_Ausgangstext_
════════════════════

# Ausgabemöglichkeit für Verlauf gesucht



## Neolity (11. Mai 2007)

Hallo,

folgendes Problem:

Ich versuche mich gerade an einem kleinen Bildbearbeitungsprogramm. Ich möchte Bilder einlesen, die Größe verändern und die Bilder danach wieder speichern. Das klappt auch alles schon ganz gut.
Doch nun wollte ich eine Art "Chronik" oder "History" oder wie auch immer man das nennen mag erstellen. In einem Panel im unteren Bereich des Fensters sollen die letzten Aktionen des Users angezeigt werden, wie zum Beispiel "Bild xxx wurde geladen" oder "Bild xxx wurde in x * y konvertiert". Doch es sollen nicht nur die letzte, sondern auch alle anderen Meldungen angezeigt werden. Mein Problem besteht nun darin eine geeignete Ausgabemöglichkeit zu finden. Ich hab es bereits mit einem JLabel versucht, doch wenn ich mit setText() den Inhalt verändere, dann verschwindet ja die 
letzte Aktion und es steht nur die aktuelle dort.

════════════════════

_Liste der Einträge_
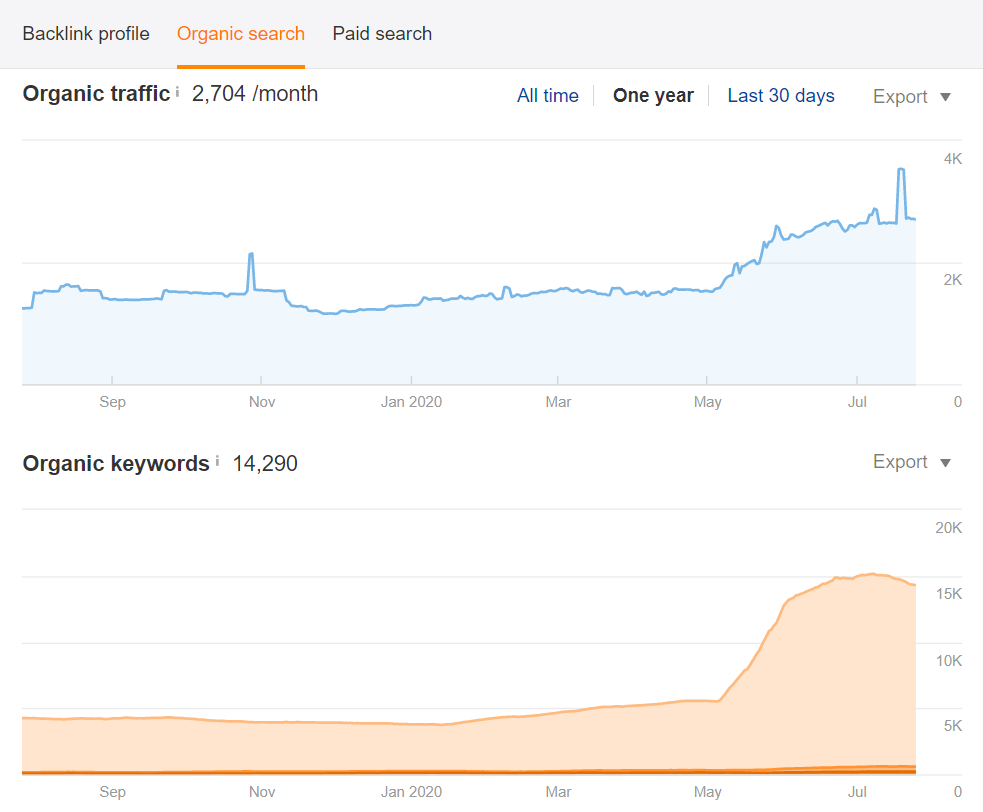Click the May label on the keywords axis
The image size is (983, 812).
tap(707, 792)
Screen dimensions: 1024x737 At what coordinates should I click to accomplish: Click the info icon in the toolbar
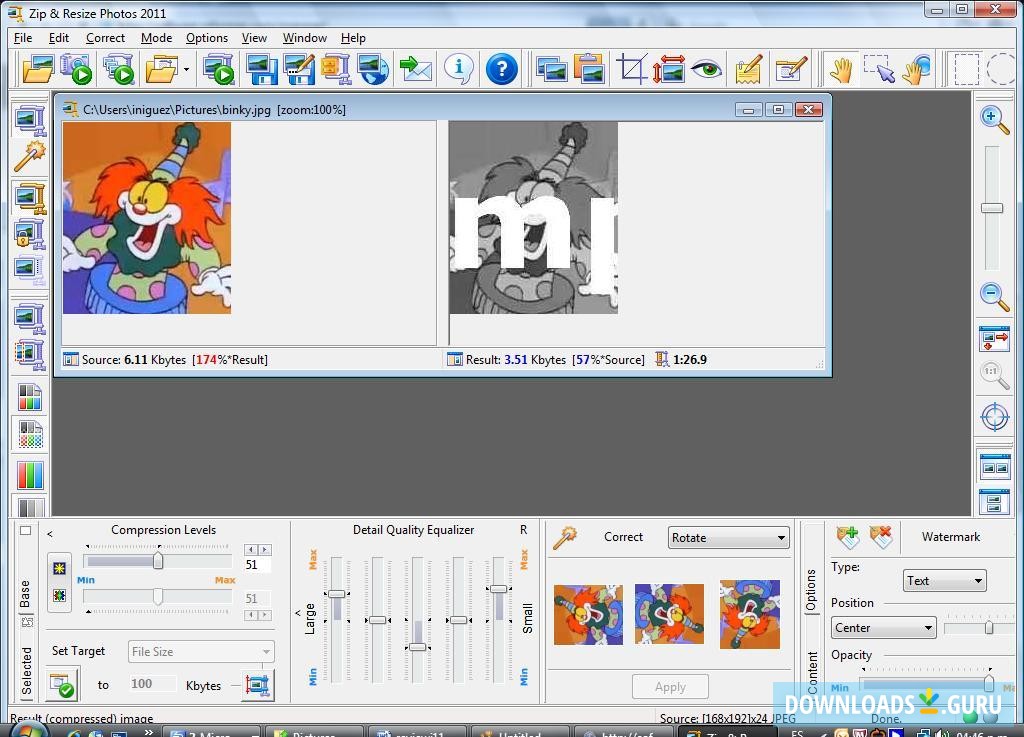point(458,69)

════════════════════

_Arbeitsanweisungen_
#1 Wie lässt sich der Forumsbeitrag zur Verlaufsanzeige in zwei Sätzen zusammenfassen?
#2 Können Sie den Forumsbeitrag zur Verlaufsanzeige von seinem Ende aus fortsetzen?

_Lösungen_
#1 Neolity arbeitet an einem kleinen Bildbearbeitungsprogramm, das Bilder einliest, in der Größe verändert und wieder speichert, und will in einem Panel im unteren Fensterbereich alle bisherigen Aktionen des Users als Verlauf anzeigen lassen. Gesucht ist dafür eine geeignete Ausgabemöglichkeit, denn bei einem JLabel verschwindet mit setText() die letzte Aktion, und nur die aktuelle bleibt stehen.

#2
Ich arbeite mit Swing.

Ich hoffe ihr versteht was ich meine und könnt mir helfen.

Mfg Florian


----------



## doctus (11. Mai 2007)

Vielleicht JTextArea und die append()-Methode?

http://java.sun.com/javase/6/docs/api/javax/swing/JTextArea.html

Lg doctus


----------



## Neolity (11. Mai 2007)

Danke, werd ich mir gleich mal anschauen. Hört sich auf den ersten Blick recht interessant an. Aber kann man denn dann  trotzdem mit Farben und verschiedenen Größen arbeiten?


----------



## JPKI (11. Mai 2007)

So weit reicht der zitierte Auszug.